Task to complete
All of the records need to be retyped exactly, with no line dropped.

Extracted records
----------------------------------------

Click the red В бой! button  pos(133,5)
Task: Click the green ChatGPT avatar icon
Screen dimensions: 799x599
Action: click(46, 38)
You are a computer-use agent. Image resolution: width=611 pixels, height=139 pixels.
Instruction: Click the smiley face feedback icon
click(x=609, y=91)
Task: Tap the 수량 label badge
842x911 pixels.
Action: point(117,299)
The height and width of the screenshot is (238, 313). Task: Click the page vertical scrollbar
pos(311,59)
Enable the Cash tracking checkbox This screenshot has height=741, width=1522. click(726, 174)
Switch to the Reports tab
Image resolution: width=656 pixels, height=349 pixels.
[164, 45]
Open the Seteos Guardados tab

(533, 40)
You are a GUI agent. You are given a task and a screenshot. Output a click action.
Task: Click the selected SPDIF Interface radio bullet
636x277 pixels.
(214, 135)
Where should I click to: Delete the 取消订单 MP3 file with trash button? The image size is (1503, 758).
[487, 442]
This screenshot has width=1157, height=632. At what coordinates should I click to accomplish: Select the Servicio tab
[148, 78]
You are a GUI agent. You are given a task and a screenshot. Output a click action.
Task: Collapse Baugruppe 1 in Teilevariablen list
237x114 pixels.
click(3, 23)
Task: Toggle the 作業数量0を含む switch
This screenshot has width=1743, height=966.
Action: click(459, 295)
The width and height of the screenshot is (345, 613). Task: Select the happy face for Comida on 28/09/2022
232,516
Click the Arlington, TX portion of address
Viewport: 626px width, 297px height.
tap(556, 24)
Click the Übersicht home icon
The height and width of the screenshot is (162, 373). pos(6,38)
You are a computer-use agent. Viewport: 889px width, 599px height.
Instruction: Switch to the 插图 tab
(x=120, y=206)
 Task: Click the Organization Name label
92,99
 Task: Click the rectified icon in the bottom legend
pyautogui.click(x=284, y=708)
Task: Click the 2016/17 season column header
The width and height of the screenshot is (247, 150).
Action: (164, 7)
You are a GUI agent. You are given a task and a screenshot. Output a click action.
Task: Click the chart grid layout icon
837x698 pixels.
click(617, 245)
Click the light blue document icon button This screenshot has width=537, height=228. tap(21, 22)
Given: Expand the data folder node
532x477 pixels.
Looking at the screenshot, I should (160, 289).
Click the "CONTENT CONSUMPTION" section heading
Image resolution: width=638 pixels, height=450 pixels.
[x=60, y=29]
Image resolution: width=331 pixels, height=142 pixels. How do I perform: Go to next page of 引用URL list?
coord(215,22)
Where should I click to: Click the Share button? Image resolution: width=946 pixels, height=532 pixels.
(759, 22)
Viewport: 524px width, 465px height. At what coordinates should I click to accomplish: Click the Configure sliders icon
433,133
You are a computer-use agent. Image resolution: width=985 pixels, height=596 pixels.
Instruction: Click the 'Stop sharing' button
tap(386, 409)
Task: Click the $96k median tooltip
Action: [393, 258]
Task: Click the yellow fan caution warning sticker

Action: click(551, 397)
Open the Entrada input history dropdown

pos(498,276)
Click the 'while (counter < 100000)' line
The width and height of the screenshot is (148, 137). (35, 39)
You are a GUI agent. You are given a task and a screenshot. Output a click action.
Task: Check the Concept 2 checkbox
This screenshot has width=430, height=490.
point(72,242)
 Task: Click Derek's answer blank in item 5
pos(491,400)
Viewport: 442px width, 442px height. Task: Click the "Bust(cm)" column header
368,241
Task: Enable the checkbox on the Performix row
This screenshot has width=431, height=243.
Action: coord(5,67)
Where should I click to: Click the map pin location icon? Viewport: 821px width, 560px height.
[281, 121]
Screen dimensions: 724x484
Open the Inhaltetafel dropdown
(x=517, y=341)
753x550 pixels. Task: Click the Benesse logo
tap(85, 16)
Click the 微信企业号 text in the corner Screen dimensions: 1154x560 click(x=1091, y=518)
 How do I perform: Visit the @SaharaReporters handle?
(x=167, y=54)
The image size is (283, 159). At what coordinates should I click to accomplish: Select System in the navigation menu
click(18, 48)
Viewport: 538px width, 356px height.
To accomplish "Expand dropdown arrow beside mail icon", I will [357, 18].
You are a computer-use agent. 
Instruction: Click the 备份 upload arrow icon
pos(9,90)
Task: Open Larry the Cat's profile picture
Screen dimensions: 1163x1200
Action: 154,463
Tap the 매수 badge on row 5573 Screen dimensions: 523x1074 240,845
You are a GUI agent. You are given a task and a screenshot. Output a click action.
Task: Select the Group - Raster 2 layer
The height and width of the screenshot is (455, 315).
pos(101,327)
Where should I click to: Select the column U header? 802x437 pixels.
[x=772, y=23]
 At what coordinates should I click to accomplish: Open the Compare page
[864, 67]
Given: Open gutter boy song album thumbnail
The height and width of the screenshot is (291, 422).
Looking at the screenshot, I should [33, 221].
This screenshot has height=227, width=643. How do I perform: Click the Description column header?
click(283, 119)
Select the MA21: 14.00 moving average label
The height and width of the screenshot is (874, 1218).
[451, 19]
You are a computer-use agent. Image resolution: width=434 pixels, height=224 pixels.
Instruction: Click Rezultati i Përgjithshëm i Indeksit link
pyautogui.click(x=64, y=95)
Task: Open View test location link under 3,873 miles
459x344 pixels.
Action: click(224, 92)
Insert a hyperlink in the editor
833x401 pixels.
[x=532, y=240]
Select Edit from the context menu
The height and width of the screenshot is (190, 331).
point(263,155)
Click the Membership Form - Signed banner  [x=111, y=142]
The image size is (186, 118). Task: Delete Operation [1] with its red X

----------------------------------------

Reply to the exercise
Click the red В бой! button  pos(133,5)
Task: Click the green ChatGPT avatar icon
Screen dimensions: 799x599
Action: click(46, 38)
You are a computer-use agent. Image resolution: width=611 pixels, height=139 pixels.
Instruction: Click the smiley face feedback icon
click(x=609, y=91)
Task: Tap the 수량 label badge
842x911 pixels.
Action: point(117,299)
The height and width of the screenshot is (238, 313). Task: Click the page vertical scrollbar
pos(311,59)
Enable the Cash tracking checkbox This screenshot has height=741, width=1522. click(726, 174)
Switch to the Reports tab
Image resolution: width=656 pixels, height=349 pixels.
[164, 45]
Open the Seteos Guardados tab

(533, 40)
You are a GUI agent. You are given a task and a screenshot. Output a click action.
Task: Click the selected SPDIF Interface radio bullet
636x277 pixels.
(214, 135)
Where should I click to: Delete the 取消订单 MP3 file with trash button? The image size is (1503, 758).
[487, 442]
This screenshot has width=1157, height=632. At what coordinates should I click to accomplish: Select the Servicio tab
[148, 78]
You are a GUI agent. You are given a task and a screenshot. Output a click action.
Task: Collapse Baugruppe 1 in Teilevariablen list
237x114 pixels.
click(3, 23)
Task: Toggle the 作業数量0を含む switch
This screenshot has width=1743, height=966.
Action: click(459, 295)
The width and height of the screenshot is (345, 613). Task: Select the happy face for Comida on 28/09/2022
232,516
Click the Arlington, TX portion of address
Viewport: 626px width, 297px height.
tap(556, 24)
Click the Übersicht home icon
The height and width of the screenshot is (162, 373). pos(6,38)
You are a computer-use agent. Viewport: 889px width, 599px height.
Instruction: Switch to the 插图 tab
(x=120, y=206)
 Task: Click the Organization Name label
92,99
 Task: Click the rectified icon in the bottom legend
pyautogui.click(x=284, y=708)
Task: Click the 2016/17 season column header
The width and height of the screenshot is (247, 150).
Action: (164, 7)
You are a GUI agent. You are given a task and a screenshot. Output a click action.
Task: Click the chart grid layout icon
837x698 pixels.
click(617, 245)
Click the light blue document icon button This screenshot has width=537, height=228. tap(21, 22)
Given: Expand the data folder node
532x477 pixels.
Looking at the screenshot, I should (160, 289).
Click the "CONTENT CONSUMPTION" section heading
Image resolution: width=638 pixels, height=450 pixels.
[x=60, y=29]
Image resolution: width=331 pixels, height=142 pixels. How do I perform: Go to next page of 引用URL list?
coord(215,22)
Where should I click to: Click the Share button? Image resolution: width=946 pixels, height=532 pixels.
(759, 22)
Viewport: 524px width, 465px height. At what coordinates should I click to accomplish: Click the Configure sliders icon
433,133
You are a computer-use agent. Image resolution: width=985 pixels, height=596 pixels.
Instruction: Click the 'Stop sharing' button
tap(386, 409)
Task: Click the $96k median tooltip
Action: [393, 258]
Task: Click the yellow fan caution warning sticker

Action: click(551, 397)
Open the Entrada input history dropdown

pos(498,276)
Click the 'while (counter < 100000)' line
The width and height of the screenshot is (148, 137). (35, 39)
You are a GUI agent. You are given a task and a screenshot. Output a click action.
Task: Check the Concept 2 checkbox
This screenshot has width=430, height=490.
point(72,242)
 Task: Click Derek's answer blank in item 5
pos(491,400)
Viewport: 442px width, 442px height. Task: Click the "Bust(cm)" column header
368,241
Task: Enable the checkbox on the Performix row
This screenshot has width=431, height=243.
Action: coord(5,67)
Where should I click to: Click the map pin location icon? Viewport: 821px width, 560px height.
[281, 121]
Screen dimensions: 724x484
Open the Inhaltetafel dropdown
(x=517, y=341)
753x550 pixels. Task: Click the Benesse logo
tap(85, 16)
Click the 微信企业号 text in the corner Screen dimensions: 1154x560 click(x=1091, y=518)
 How do I perform: Visit the @SaharaReporters handle?
(x=167, y=54)
The image size is (283, 159). At what coordinates should I click to accomplish: Select System in the navigation menu
click(18, 48)
Viewport: 538px width, 356px height.
To accomplish "Expand dropdown arrow beside mail icon", I will [357, 18].
You are a computer-use agent. 
Instruction: Click the 备份 upload arrow icon
pos(9,90)
Task: Open Larry the Cat's profile picture
Screen dimensions: 1163x1200
Action: 154,463
Tap the 매수 badge on row 5573 Screen dimensions: 523x1074 240,845
You are a GUI agent. You are given a task and a screenshot. Output a click action.
Task: Select the Group - Raster 2 layer
The height and width of the screenshot is (455, 315).
pos(101,327)
Where should I click to: Select the column U header? 802x437 pixels.
[x=772, y=23]
 At what coordinates should I click to accomplish: Open the Compare page
[864, 67]
Given: Open gutter boy song album thumbnail
The height and width of the screenshot is (291, 422).
Looking at the screenshot, I should [33, 221].
This screenshot has height=227, width=643. How do I perform: Click the Description column header?
click(283, 119)
Select the MA21: 14.00 moving average label
The height and width of the screenshot is (874, 1218).
[451, 19]
You are a computer-use agent. Image resolution: width=434 pixels, height=224 pixels.
Instruction: Click Rezultati i Përgjithshëm i Indeksit link
pyautogui.click(x=64, y=95)
Task: Open View test location link under 3,873 miles
459x344 pixels.
Action: click(224, 92)
Insert a hyperlink in the editor
833x401 pixels.
[x=532, y=240]
Select Edit from the context menu
The height and width of the screenshot is (190, 331).
point(263,155)
Click the Membership Form - Signed banner  [x=111, y=142]
The image size is (186, 118). Task: Delete Operation [1] with its red X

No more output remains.